Inspired by Vincent Lê’s recent Substack article on John Wick, I felt to embark on my own brief piece of writing, tying in some of the psychological angles of this fascinating topic.
Keanu Reeve’s John Wick, like Willis’ and Carradine’s characters before him, represents the essence of the inherent revenge fantasies of the Endurer character from Reichian psychology. The Endurer had their natural libidinal energy bound up within them as a result of heavy-handed parenting aged around two. Their nervous system understood that to really express themselves could lead to ostracism and so it reacted by gating off outgoing expression, leaving them terrified of confronting authority and fearful of ever getting really angry.
As the decades pass by, a combination of avoidant daily routines and muscular armouring serves to imprison them permanently in unfulfilling lives of social conformity, where they grumble away but never dare to speak up.
This behavioural and physical suppression of energy might perhaps be called “Barker Gating,” after the hyperstitional character created by the CCRU. DC Barker, the so-called “teacher of the tic matrix,” is an anthropomorphic representation of the repression of energy and emotion first articulated by Wilhelm Reich in the 1930s. Barker, a brilliant but deranged psychologist, operates on the fringes of social reality, and is possibly modelled on infamous CIA analyst Dr Jolyon “Jolly” West, renowned for his work on MK Ultra.
By gating off libidinal energy in the vast majority of living humans, through the imposition of certain cultural practices especially around child-rearing, society can be rendered manageable, and the masses can be subtly driven to undertake specific work. This channeling of libidinal energy through systematic cultural conditioning has driven human development for aeons and the ethnic groups that have done it most effectively have shown themselves dominant thus far in global cultural development.
All that gated libidinal fire nevertheless makes itself known by filling the minds of the many with fantasies of ultimate payback, of breaking out of the box and running wild, doing all the things their nervous system won’t allow them to do.
The key to unlocking all that suppressed power is social license - a situation where ultimate force is not only justified, but actually necessary. Willis’ cop in Die Hard had his spouse captured. Carradine’s humble immigrant would bear all sorts of slights until the rednecks started on the poor chinaman in the corner. Wick’s dog was killed by Russian mafiosi.

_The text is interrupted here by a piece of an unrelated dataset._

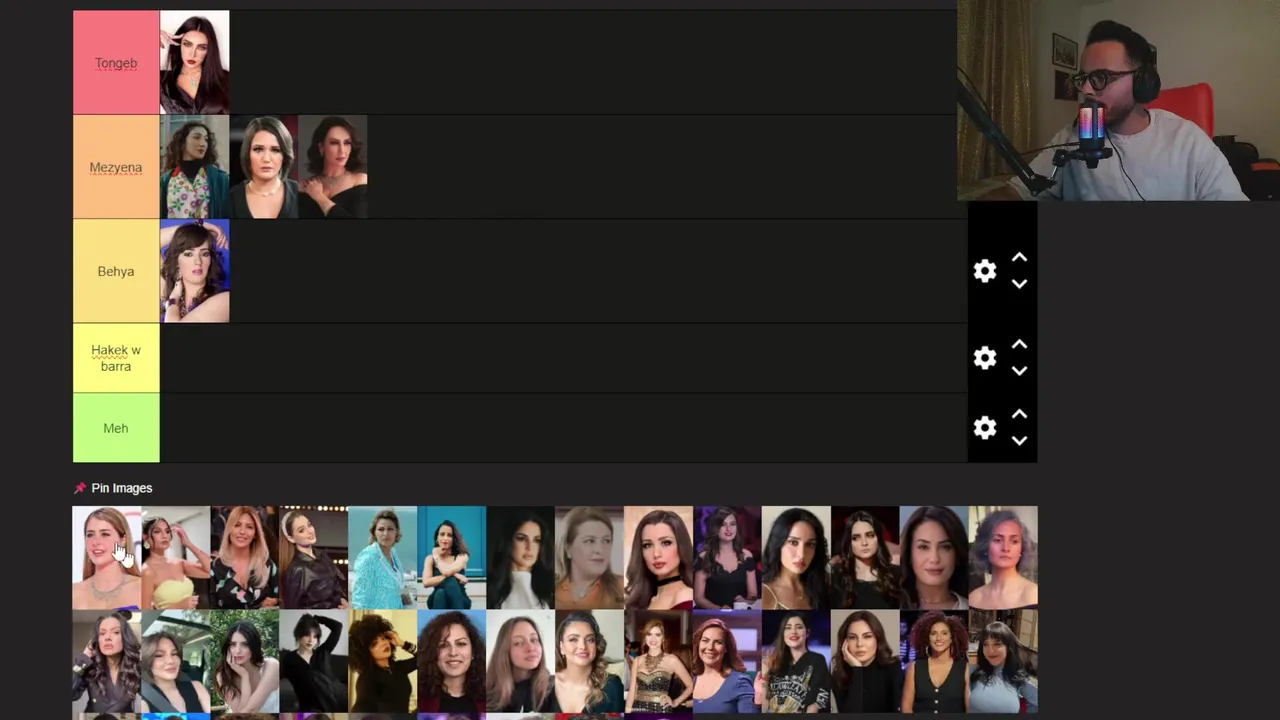
Task: Move Hakek w barra row up
Action: click(1019, 345)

These events served to break the social protocols that surround extreme violence, allowing decades of bound-up libidinal energy to once again begin to flow. And, as Lê points out, Wick is significant in this regard in that, once a horde of bad guys have been brutally dealt with, still the debt is not paid. He will continue the slaughter, presumably until he is no more. This aspect of the Wick mythos once again mimics the reality of being freed from Barker Gating. Vasoconstricted blood vessels, armoured body fascia and deep ruts of daily routine, once liberated, will not return to being bound up in social protocols or simply channelled in service of global capitalism to benefit the few.
Freedom is permanent.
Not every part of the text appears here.